To the untrained eye, the new Alexa Dash Wand doesn’t look all that different from the previous generation of Dash Wand. It sports a large, circular keychain loop, a strong magnet (meant for affixing the thing to metallic refrigerators), and a circular button that illuminates blue when pushed. But unlike the outgoing Amazon Dash, which only let you add items to a shopping card via limited voice controls, the new model supports Alexa natively. You can buy items directly instead of having to check out manually, like you can with Amazon’s pricier Echo speakers.

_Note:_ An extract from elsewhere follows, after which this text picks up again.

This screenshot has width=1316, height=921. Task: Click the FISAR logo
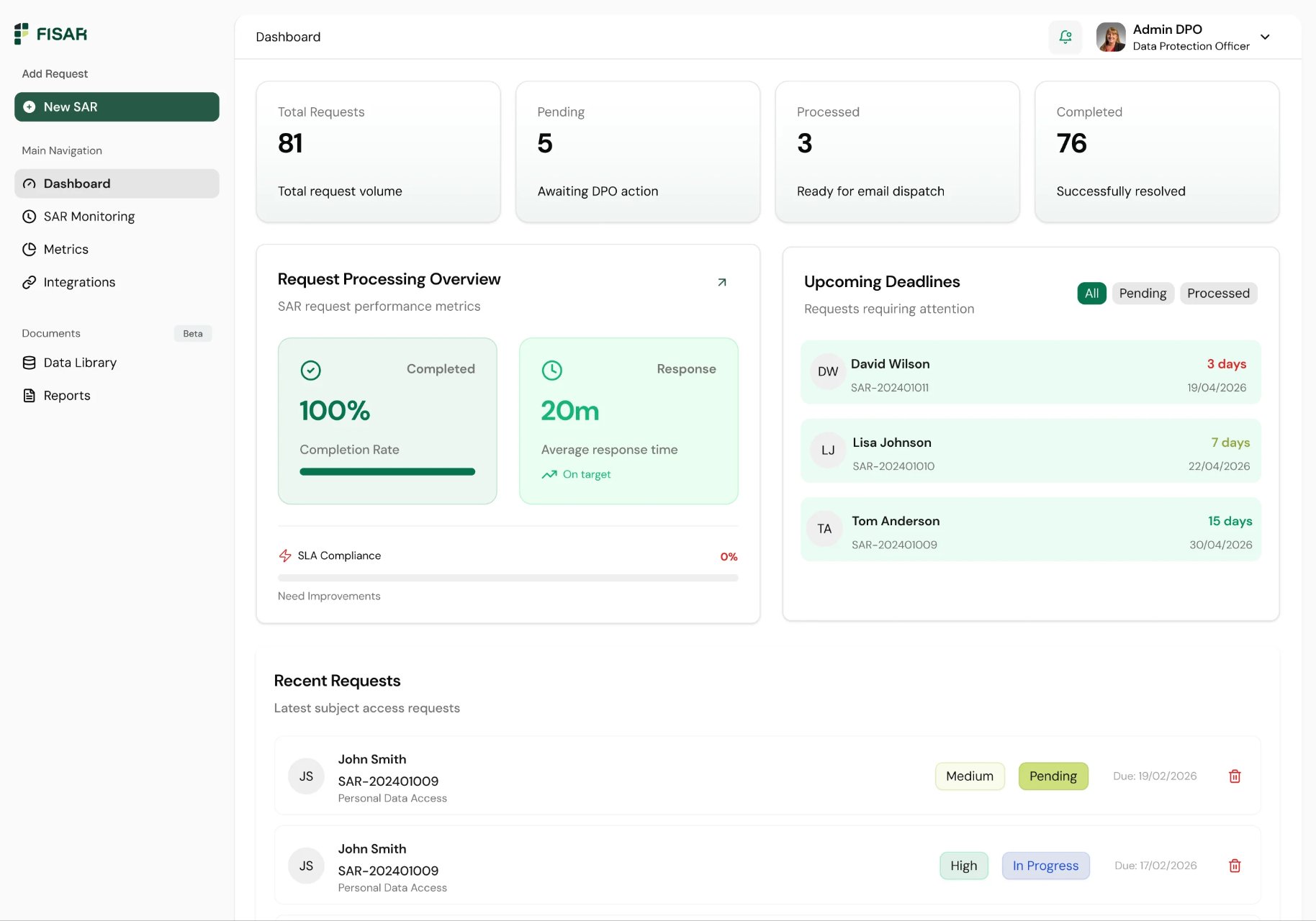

That’s not the only thing the new Dash Wand can do. Amazon says the remote-shaped dongle can find recipes, convert cups to ounces, reorder past items, find nearby restaurants, show movie showtimes, save reminders, set timers, and more. And it supports the full range of the more than 12,000 third-party apps — or “skills” — in Alexa’s library, including ride-sharing apps like Lyft and Uber, food-ordering apps like Dominos and Grubhub, and smart home appliance apps like Hue and SmartThings.
One feature it won’t support is Alexa Calling, Amazon’s new messaging platform — the upcoming Echo Show and existing devices can make and receive calls and dictate messages, which the companion Alexa app saves for posterity. And it won’t support Prime Music, Amazon’s internet music service. But given the Dash Wand’s diminutive size, it’s hard to call either omission a dealbreaker.

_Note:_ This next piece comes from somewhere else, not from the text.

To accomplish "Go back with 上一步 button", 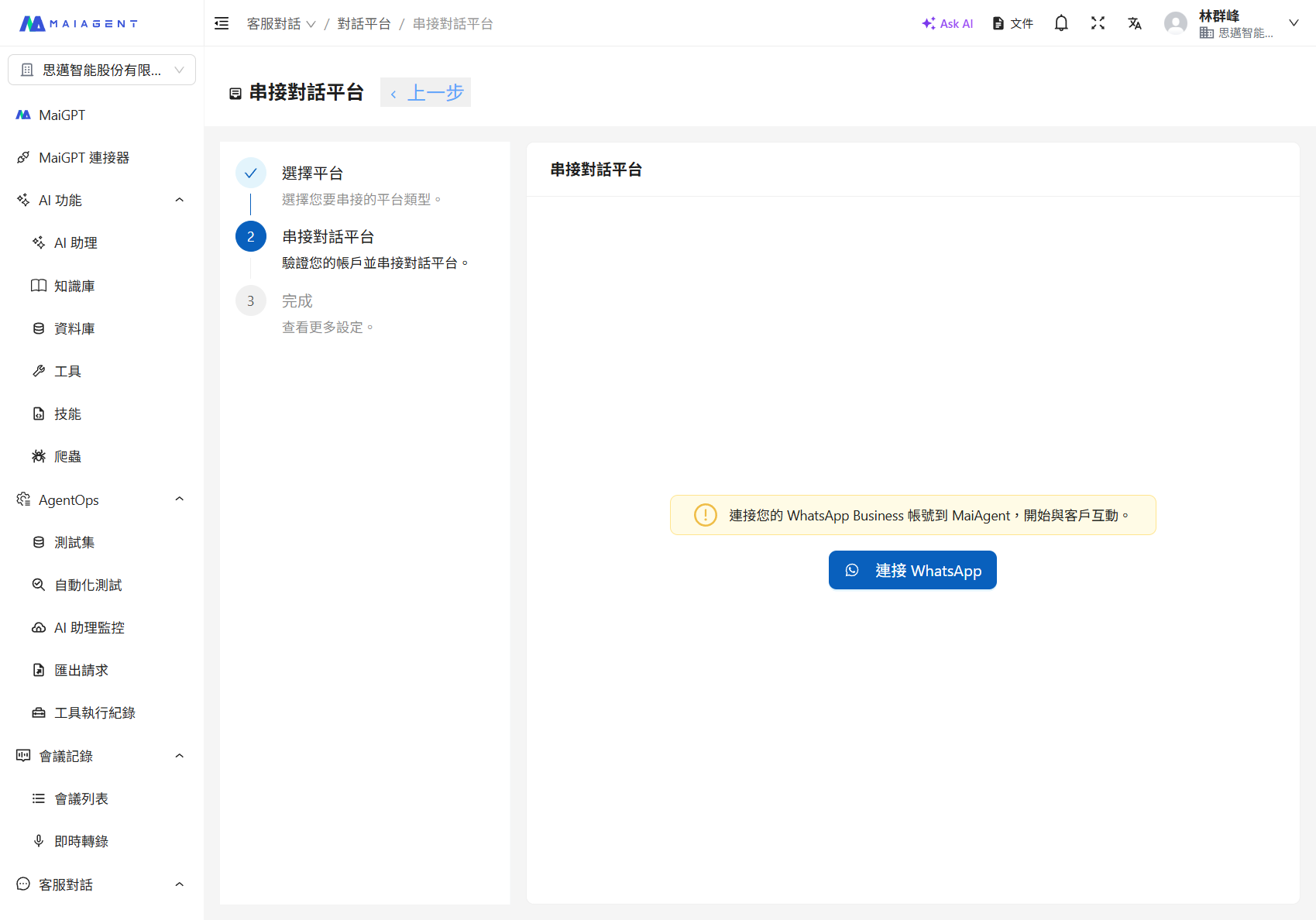I will pos(426,93).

The new Dash Wand starts at $20, but Amazon’s gifting Prime subscribers who pick one up to $20, making the Dash Wand essentially a free purchase. Customers can sign up for a 90-day trial of Amazon’s AmazonFresh home grocery service.
Amazon’s Alexa-equipped Dash Wand is only the newest frontier for its voice assistant. Last month, the company unveiled the Echo Show, a touchscreen- and camera-equipped Echo that boasts video chat, Amazon’s Prime Music service, visual weather forecasts, and video content from CNN and YouTube. And earlier this year, it launched the first smart TV-equipped with Alexa, Element’s Amazon Fire TV Edition.
That rapid expansion might be seen as an effort to combat evolving voice platforms like Google Assistant and Apple’s Siri. At Apple’s Worldwide Developer Conference (WWDC) in June, the company announced the HomePod, an AI-powered smart speaker that works with home appliances and boasts many of the same features as Amazon’s Echo speakers, including reminders and alarms. And in May, Google announced forthcoming features for its Google Home speaker, including proactive notifications, free calling to phones in the United States and Canada, calendar management, new music streaming services, and Chromecast integration.
Amazon, it’s safe to say, has its work cut out for it.